Limitations & Future Work

  • Discrete Actions + Softmax: The framework is based on one rule ensemble per action with softmax; how to extend this to continuous action spaces is not fully detailed.
  • Computational Overhead: OGB is \(k\) times more expensive than standard gradient boosting (\(O(d^2nk)\)), and fully-corrective weights cost \(O(k^2n)\), which is only controllable with small rule sets; costs rise as rule count increases.
  • Restricted Rule Conditions: Propositions are conjunctions of threshold comparisons, which may have limited expressivity for tasks requiring non-linear or relational conditions.
  • Lack of Human-Centric Validation: While the paper argues for readability using formal criteria, there are no human-subject experiments to prove that "humans actually trust/use it more."
  • Environment Scale: Still biased toward classic control and a single real-world benchmark, lacking testing in large-scale or visual input domains.
  • Tree-Policy RL (Native tree / Distillation tree / D-SDT): Interpretable but faces size-fidelity and scalability issues; NSAC swaps "hierarchical trees" for "additive flat rules."
  • Symbolic Policy Discovery (Neural-guided DSP, Genetic Programming, Program Synthesis πaffine): Avoids pre-defined knowledge but outputs complex mathematical/program expressions; NSAC sticks to "basic threshold comparisons + IF-THEN" for human readability.
  • Additive Rule Ensembles / OGB (Friedman-Popescu, Yang et al. 2024): Ours is the first to systematically embed rule ensembles from supervised learning into the policy gradient loop of actor-critic.

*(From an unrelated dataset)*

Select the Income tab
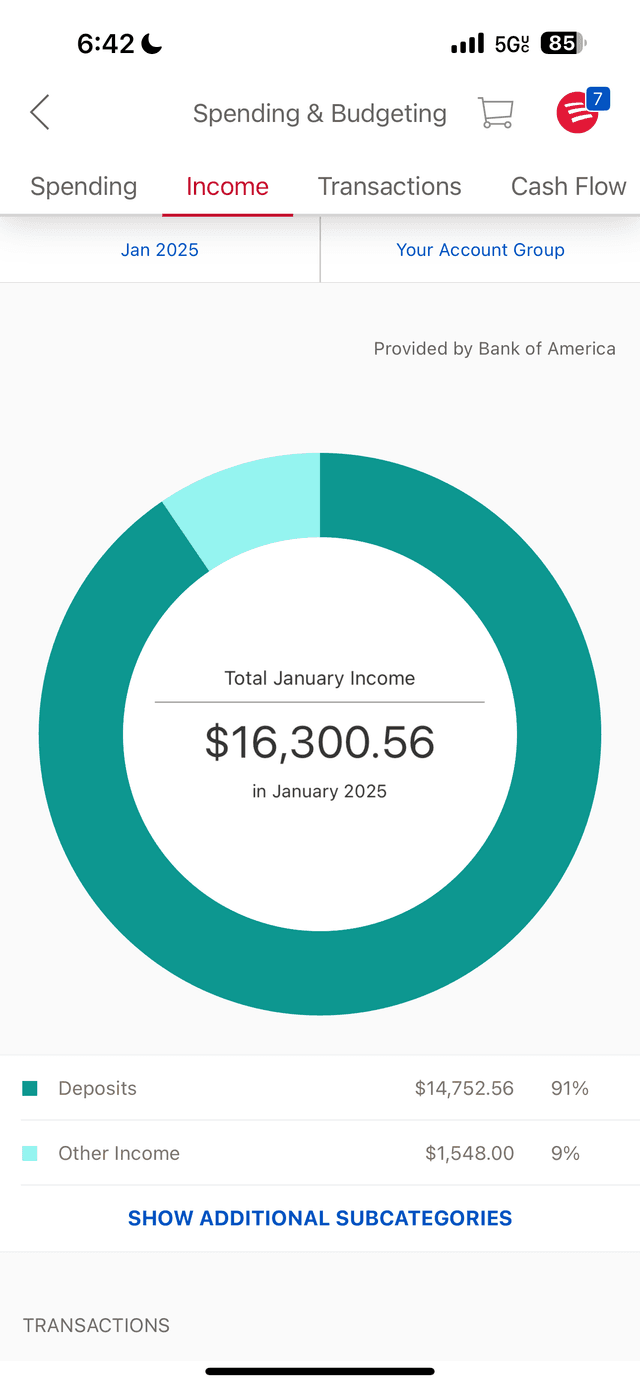 click(x=227, y=187)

  • Insight: Neuro-symbolic approaches don't need to be "end-to-end differentiable for everything." Dividing responsibilities based on "whether an explanation is needed" might be a more pragmatic route for trustworthy RL.

Rating

  • Novelty: ⭐⭐⭐⭐ — The combination of additive rule ensembles + OGB within A2C policy gradients for an endogenous interpretable actor is new and includes convergence proofs and interpretability criteria; however, components (A2C, rule ensembles, OGB) are existing, making it a clever integration rather than a brand-new mechanism.
  • Experimental Thoroughness: ⭐⭐⭐ — Covers 5 classic environments + real HVAC, compares black-box vs. symbolic baselines, uses 10 seeds, and includes rule count/warm start ablations; however, environments are relatively small, and continuous/visual domains are missing, with no human-centric validation.

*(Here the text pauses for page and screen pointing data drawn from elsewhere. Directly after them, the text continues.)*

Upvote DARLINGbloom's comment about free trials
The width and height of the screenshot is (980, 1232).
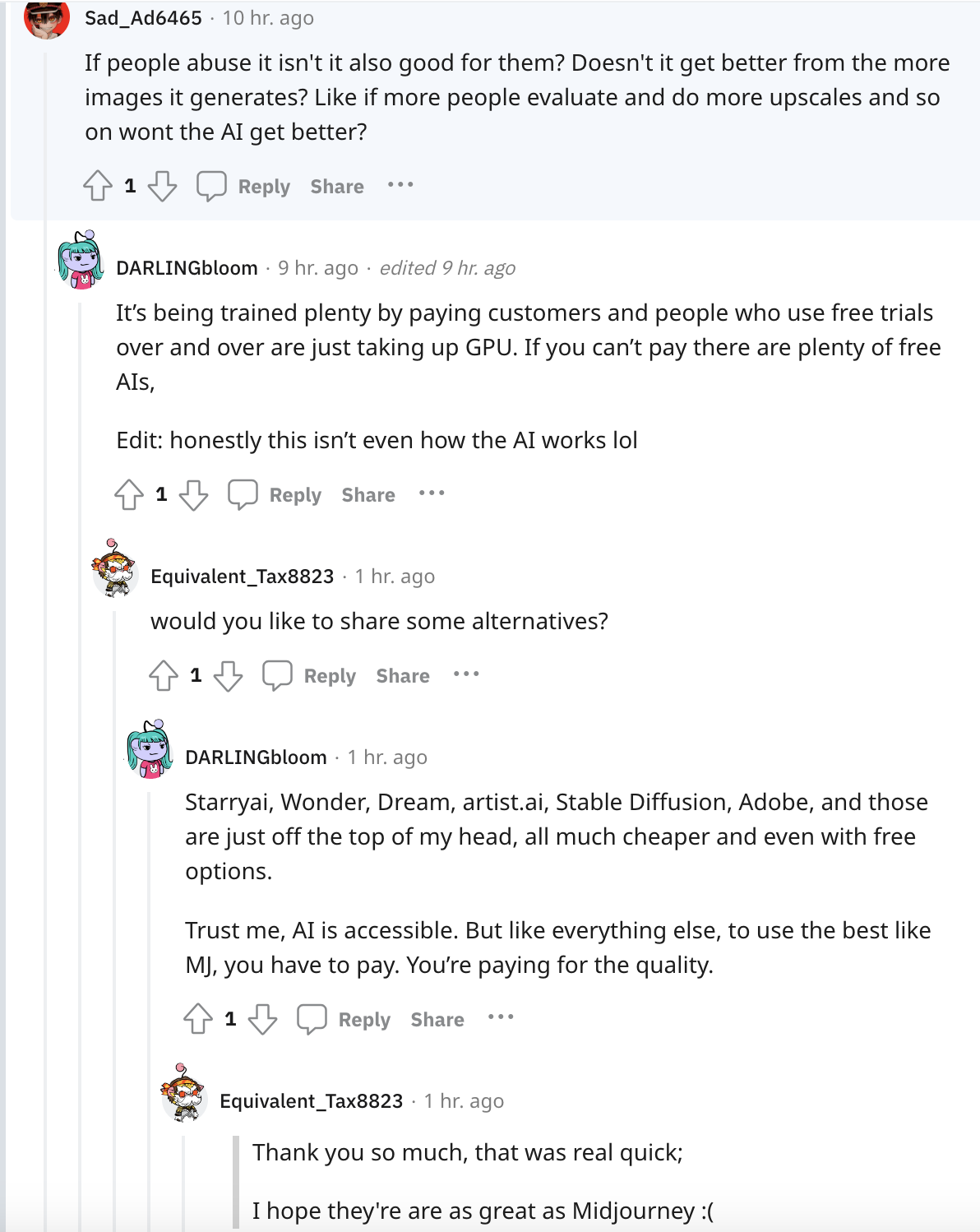point(129,494)
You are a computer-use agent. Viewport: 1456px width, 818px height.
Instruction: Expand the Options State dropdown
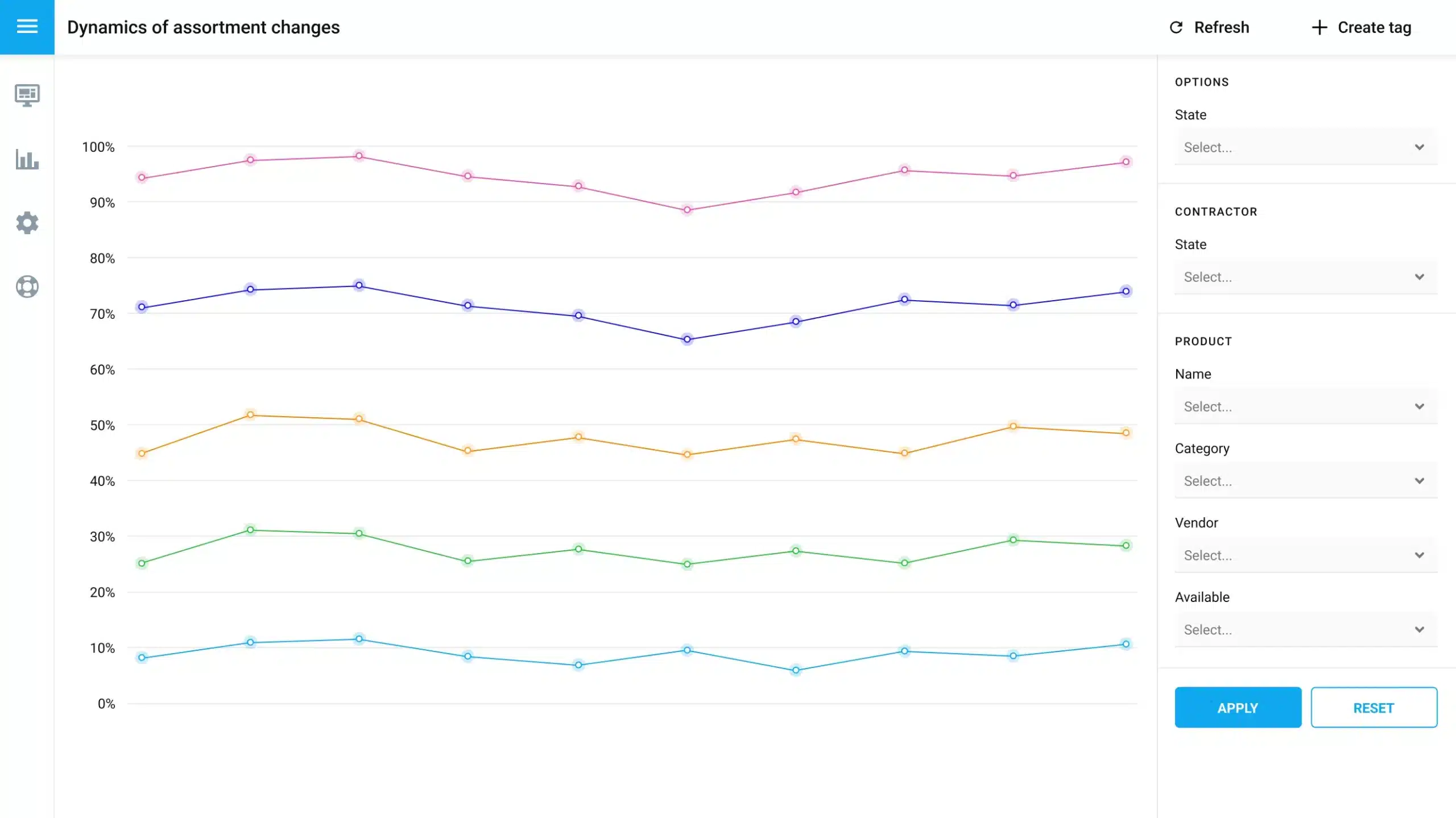(x=1305, y=147)
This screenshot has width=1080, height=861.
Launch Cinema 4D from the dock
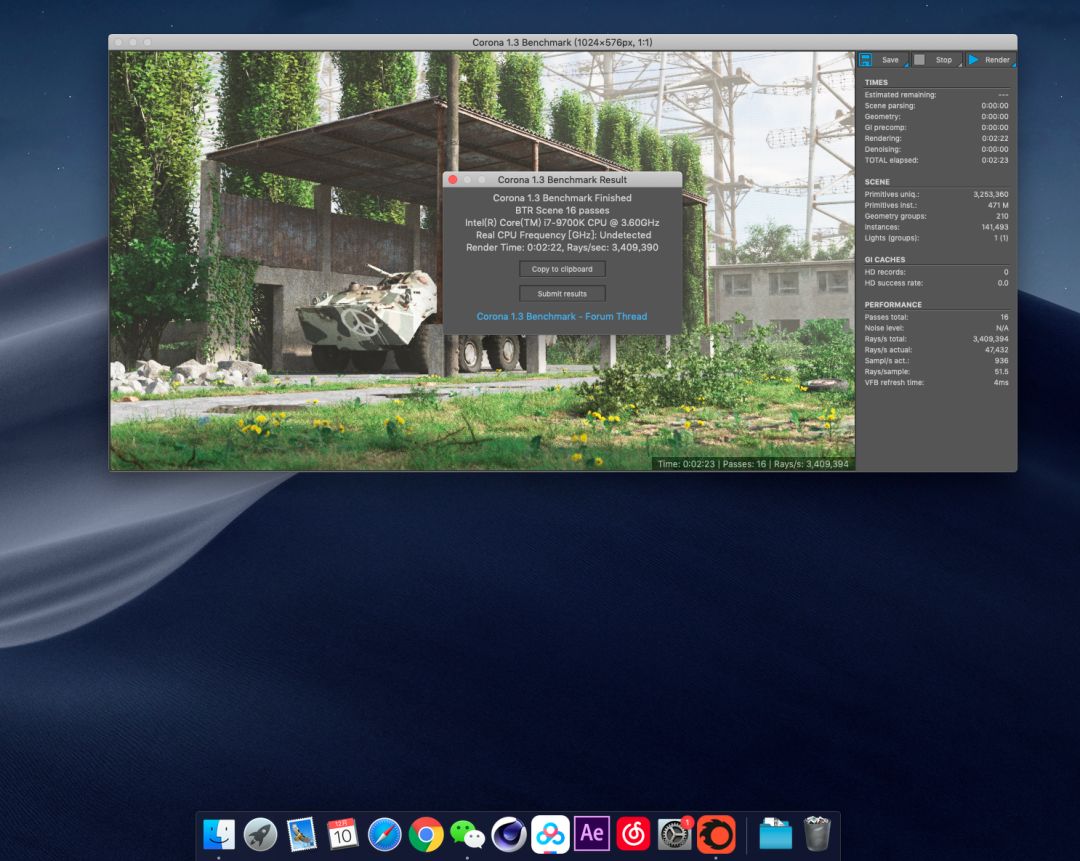[x=508, y=833]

  • Writing Quality: ⭐⭐⭐⭐ — Motivations and critiques of "post-hoc explanation distortion" are sharp, derivations are complete, and graphical comparisons are intuitive.
  • Value: ⭐⭐⭐⭐ — Provides a practical solution for high-risk RL scenarios requiring transparent decisions: "no performance loss + readable rules + direct learning," with convincing leadership in HVAC tasks.